O prefeito de Aguiarnópolis, norte do Tocantins, Wanderly dos Santos Leite, nomeou a servidora efetiva Keila Alves de Sousa Fonseca para exercer o cargo de procuradora-geral do município. A medida consta na Portaria nº 090/2026, assinada no último dia 3 de setembro, e ocorre após ação do Ministério Público do Tocantins (MP-TO), questionar a nomeação de servidora comissionada fora da carreira para a chefia da Procuradoria Municipal.
A nova procuradora-geral é servidora efetiva de carreira. O caso ganhou repercussão após o MP-TO apontar irregularidade na ocupação do cargo de chefia da Procuradoria Municipal.
A prefeitura recorreu afirmando que a decisão afronta diretamente a Súmula Vinculante nº 43 do Supremo Tribunal Federal e o artigo 37, inciso II, da Constituição Federal. Porém, o Tribunal de Justiça do Tocantins, com base na tutela de evidência, determinou a exoneração da ocupante do cargo comissionado no prazo de dois dias úteis, contado da intimação da decisão, e a nomeação da servidora efetiva de carreira para o cargo de procuradora geral.
Na portaria de nomeação, o prefeito cita a Lei Municipal nº 358, de 30 de junho de 2026. Segundo o texto do ato, a norma adequou a estrutura da Procuradoria-Geral do Município aos preceitos constitucionais e à unicidade institucional da advocacia pública.

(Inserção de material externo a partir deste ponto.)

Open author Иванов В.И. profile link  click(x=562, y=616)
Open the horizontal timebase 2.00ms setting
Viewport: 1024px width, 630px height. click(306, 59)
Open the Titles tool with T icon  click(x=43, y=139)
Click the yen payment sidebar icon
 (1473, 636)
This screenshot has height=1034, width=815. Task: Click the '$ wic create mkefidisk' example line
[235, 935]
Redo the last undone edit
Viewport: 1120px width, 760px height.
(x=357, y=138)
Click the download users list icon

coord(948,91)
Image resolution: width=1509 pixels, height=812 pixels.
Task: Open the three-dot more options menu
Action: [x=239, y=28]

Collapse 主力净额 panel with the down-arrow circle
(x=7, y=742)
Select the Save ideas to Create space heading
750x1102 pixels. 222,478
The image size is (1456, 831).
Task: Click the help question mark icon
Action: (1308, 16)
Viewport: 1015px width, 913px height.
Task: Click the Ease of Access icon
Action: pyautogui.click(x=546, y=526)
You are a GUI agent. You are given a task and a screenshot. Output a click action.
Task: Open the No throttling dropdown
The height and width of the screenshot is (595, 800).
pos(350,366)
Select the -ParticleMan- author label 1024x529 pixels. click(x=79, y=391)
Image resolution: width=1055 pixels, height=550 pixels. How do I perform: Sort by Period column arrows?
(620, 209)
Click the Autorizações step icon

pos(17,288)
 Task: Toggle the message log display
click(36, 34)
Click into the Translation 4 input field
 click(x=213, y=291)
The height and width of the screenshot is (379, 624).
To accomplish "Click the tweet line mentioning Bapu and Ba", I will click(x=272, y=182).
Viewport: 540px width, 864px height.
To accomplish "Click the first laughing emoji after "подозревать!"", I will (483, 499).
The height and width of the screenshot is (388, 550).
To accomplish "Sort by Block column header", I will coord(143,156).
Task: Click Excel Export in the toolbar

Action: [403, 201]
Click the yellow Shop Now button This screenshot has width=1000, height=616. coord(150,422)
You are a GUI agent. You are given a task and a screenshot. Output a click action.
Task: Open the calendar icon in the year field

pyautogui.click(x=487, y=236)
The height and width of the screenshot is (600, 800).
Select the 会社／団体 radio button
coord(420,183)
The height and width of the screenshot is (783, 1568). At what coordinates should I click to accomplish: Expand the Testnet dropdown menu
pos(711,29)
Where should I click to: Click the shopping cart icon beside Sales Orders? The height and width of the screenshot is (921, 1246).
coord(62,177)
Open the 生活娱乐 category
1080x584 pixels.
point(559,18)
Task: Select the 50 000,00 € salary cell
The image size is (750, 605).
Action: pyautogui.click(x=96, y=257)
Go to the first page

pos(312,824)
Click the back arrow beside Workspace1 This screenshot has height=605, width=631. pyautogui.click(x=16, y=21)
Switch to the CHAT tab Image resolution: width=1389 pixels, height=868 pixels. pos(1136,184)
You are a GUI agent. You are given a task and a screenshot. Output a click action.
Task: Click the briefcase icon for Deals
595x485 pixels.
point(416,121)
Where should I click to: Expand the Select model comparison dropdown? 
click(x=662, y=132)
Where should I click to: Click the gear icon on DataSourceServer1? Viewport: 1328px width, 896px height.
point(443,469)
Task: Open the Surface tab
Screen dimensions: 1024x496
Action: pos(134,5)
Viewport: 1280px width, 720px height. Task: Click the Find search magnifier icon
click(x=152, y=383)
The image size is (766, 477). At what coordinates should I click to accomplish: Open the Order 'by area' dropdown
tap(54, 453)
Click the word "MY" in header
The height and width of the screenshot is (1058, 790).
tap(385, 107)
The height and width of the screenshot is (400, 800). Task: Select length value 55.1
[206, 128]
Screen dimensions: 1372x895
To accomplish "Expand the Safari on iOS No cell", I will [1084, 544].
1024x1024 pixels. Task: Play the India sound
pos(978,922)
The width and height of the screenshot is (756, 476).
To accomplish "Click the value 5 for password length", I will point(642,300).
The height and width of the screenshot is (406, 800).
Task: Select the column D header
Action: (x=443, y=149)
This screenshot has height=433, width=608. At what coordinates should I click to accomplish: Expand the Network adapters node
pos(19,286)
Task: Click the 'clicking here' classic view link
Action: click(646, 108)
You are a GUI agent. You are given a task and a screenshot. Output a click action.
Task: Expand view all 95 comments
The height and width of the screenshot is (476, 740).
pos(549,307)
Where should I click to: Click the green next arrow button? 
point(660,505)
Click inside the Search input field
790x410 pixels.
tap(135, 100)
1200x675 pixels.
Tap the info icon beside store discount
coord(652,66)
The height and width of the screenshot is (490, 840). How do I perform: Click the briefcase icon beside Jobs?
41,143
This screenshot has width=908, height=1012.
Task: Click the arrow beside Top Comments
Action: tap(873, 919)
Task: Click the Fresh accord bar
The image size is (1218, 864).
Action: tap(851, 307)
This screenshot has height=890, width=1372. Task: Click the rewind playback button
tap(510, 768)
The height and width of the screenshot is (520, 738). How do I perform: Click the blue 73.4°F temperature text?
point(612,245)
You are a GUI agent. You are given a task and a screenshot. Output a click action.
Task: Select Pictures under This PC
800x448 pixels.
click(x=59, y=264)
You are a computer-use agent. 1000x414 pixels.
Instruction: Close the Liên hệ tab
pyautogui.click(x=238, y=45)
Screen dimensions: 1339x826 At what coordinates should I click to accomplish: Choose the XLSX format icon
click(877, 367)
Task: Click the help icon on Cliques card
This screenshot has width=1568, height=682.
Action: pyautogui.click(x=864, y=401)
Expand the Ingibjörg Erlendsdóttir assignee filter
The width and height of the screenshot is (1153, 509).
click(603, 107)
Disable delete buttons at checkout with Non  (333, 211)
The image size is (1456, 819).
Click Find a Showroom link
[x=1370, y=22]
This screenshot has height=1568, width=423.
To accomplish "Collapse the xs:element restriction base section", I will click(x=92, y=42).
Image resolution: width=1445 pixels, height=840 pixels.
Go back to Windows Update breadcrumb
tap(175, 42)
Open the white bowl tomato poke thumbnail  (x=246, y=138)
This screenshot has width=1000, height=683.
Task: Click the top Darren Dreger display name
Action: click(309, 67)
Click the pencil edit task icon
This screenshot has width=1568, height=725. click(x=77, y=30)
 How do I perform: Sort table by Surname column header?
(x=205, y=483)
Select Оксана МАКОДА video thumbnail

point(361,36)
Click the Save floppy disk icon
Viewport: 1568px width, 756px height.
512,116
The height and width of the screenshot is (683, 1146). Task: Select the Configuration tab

O documento também menciona que o artigo 2º da lei reserva o cargo de procurador-geral a servidor ocupante de cargo efetivo da carreira, aprovado em concurso público de provas e títulos.
Além da nomeação considerada irregular pelo MP-TO, o órgão também apontou concentração de funções na Procuradoria-Geral sob o comando da ocupante do cargo comissionado. Segundo o MP-TO, situação teria reduzido as atribuições da procuradora concursada.
Relatos enviados ao Ministério Público pela Subseção da Ordem dos Advogados do Brasil (OAB) de Tocantinópolis e pela Associação Nacional de Procuradores Municipais (ANPM) indicaram que a servidora efetiva teria passado a atuar com funções limitadas e subordinadas (informações da Ascom).